O direito de família é uma área jurídica extremamente dinâmica, eis que novas questões surgem a todo tempo, seja quanto à questão de sucessão (como por exemplo testamentos, doações e partilha de bens), bem como nas questões pertinentes ao seio familiar (matrimônio, adoção, investigação de paternidade e guarda).

No presente texto, abordaremos a questão relativa à guarda, que pode se dar de forma alternada, compartilhada ou unilateral. Contudo, há uma certa confusão, em especial com relação à modalidade de guarda compartilhada e à guarda alternada. Inicialmente, falaremos sobre a guarda unilateral, que se mostra mais recorrente nas ações judiciais que versam sobre esse tema.

A guarda unilateral está definida no início do parágrafo primeiro do artigo 1.583 do Código Civil, trazendo o seguinte texto “Compreende-se por guarda unilateral a atribuída a um só dos genitores ou a alguém que o substitua (..)”. Podemos, dessa forma, sintetizar que a guarda unilateral será exercida por um dos genitores (pai ou mãe), enquanto com relação a uma pessoa que substitua um dos genitores, podemos exemplificar com a atribuição da guarda aos avós, ou ainda aos tios, na ausência de um dos genitores.

Cabe mencionar que na guarda unilateral, em regra, é fixado o direito de visitas ao genitor que não detêm a guarda ou a quem o substituiu. A forma como serão regulamentadas essas visitas deverá sempre atender ao melhor interesse da criança, podendo ser fixada de comum acordo entre as partes envolvidas ou pelo juiz.

Por fim, é importante salientar que cabe ao genitor não guardião a fiscalização quanto aos cuidados e à forma pela qual a criança é tratada por seu guardião (entenda-se por alimentação, saúde e educação), podendo ser o caso de demandar de forma judicial para obtenção de informações e outras medidas necessárias.

No tocante à guarda compartilhada, há uma certa confusão, eis que algumas pessoas interpretam que a guarda compartilhada seria a convivência da criança por determinado período, de forma igual, na residência dos genitores, quando na verdade a guarda compartilhada não se limita a isso.

A guarda compartilhada está prevista no final do parágrafo primeiro do artigo 1.583 do Código Civil com a seguinte redação “(…) E, por guarda compartilhada a responsabilização conjunta e o exercício de direitos e deveres do pai e da mãe que não vivam sob o mesmo teto, concernentes ao poder familiar dos filhos comuns”. Em outras palavras, a guarda compartilhada pressupõe um consenso entre os genitores, não se limitando à alternância de lares, mas incluindo também decisões e responsabilidades quanto à criação de forma conjunta.

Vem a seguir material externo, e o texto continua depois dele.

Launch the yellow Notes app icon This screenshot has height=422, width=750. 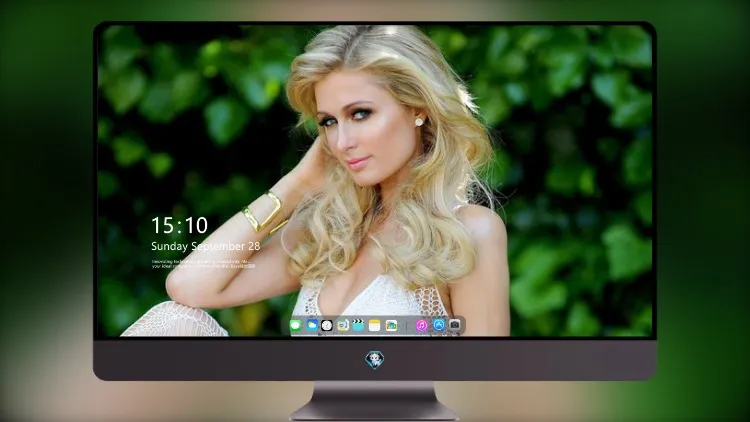(375, 326)
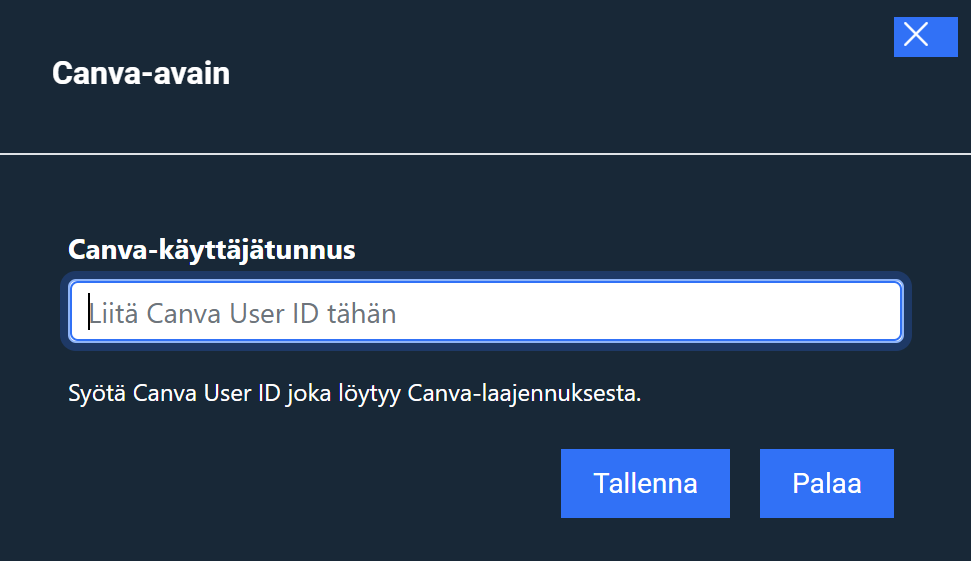Focus the Canva User ID input field
971x561 pixels.
point(486,312)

Faz-se necessária, portanto, uma harmonia entre os genitores a fim de garantir o melhor interesse do infante.

A autora Maria Berenice Dias [1] entende que essa modalidade deve ser estimulada inclusive pelo Poder Judiciário, eis que atende aos melhores interesses da criança. Inclusive, ao nosso ver, a guarda compartilhada deve ser adotada, eis que permite um desenvolvimento sadio. Entretanto, deve-se atentar sempre à situação familiar no intuito de verificar qual situação se amolda melhor à criança.

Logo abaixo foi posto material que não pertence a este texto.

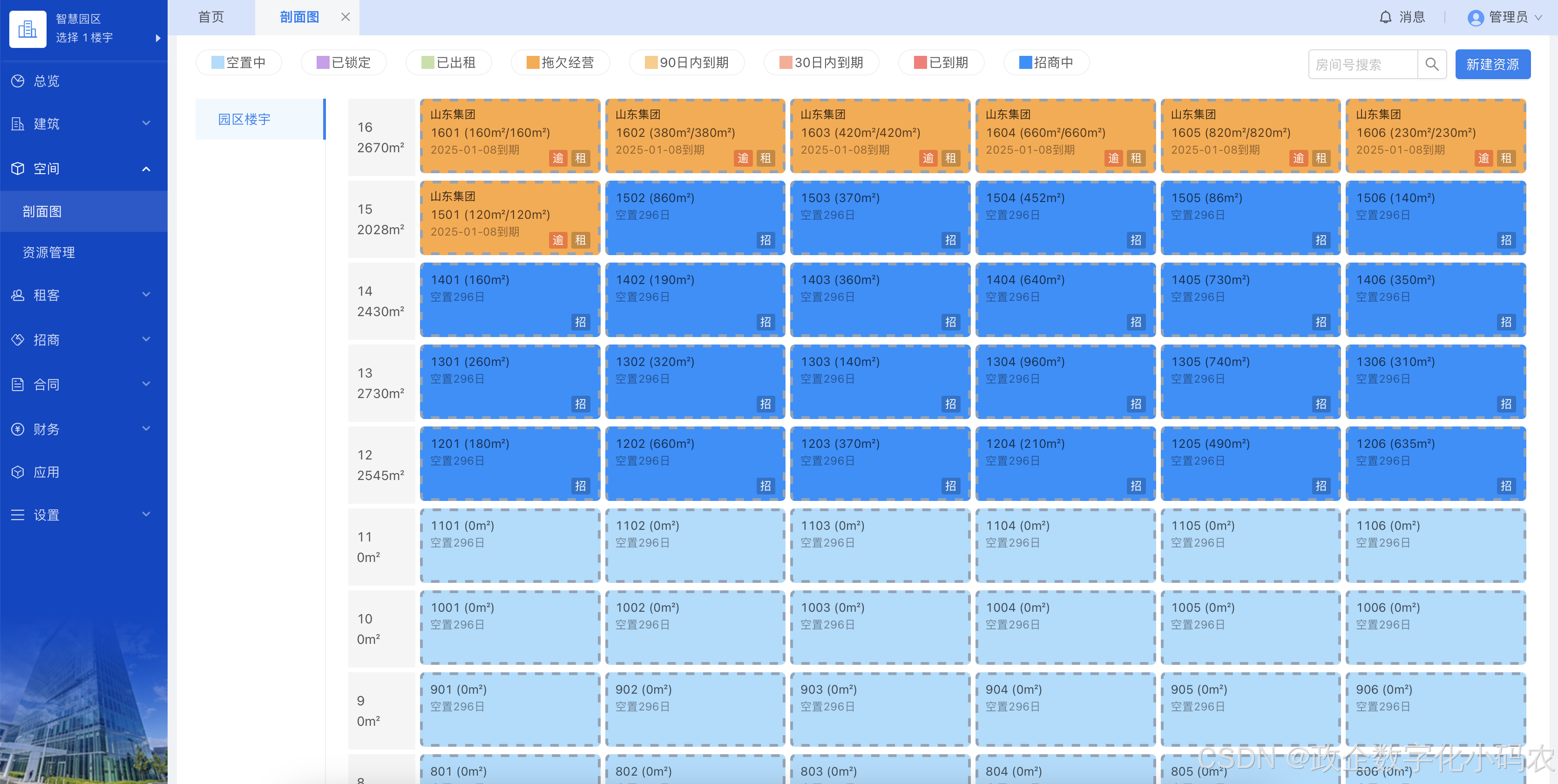Toggle the 已出租 status filter
Viewport: 1558px width, 784px height.
(448, 63)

Por fim, no que diz respeito à guarda alternada, esta não está prevista na legislação brasileira. Ela foi uma construção da jurisprudência [2], ou seja, um conjunto de decisões judiciais sobre tal questão.

Conforme mencionado anteriormente, na guarda alternada a criança convive com os genitores de forma alternada por igual período. Entretanto, diversos autores criticam tal modalidade, tendo em vista que não atende aos melhores interesses da criança. Ademais, não é uma modalidade usual de ser fixada de forma judicial, mas somente por meio de acordo.

Portanto, a espécie de guarda a ser aplicada dependerá de cada caso concreto, valendo-se sempre do melhor interesse da criança, bem como, se possível, da conciliação entre as partes.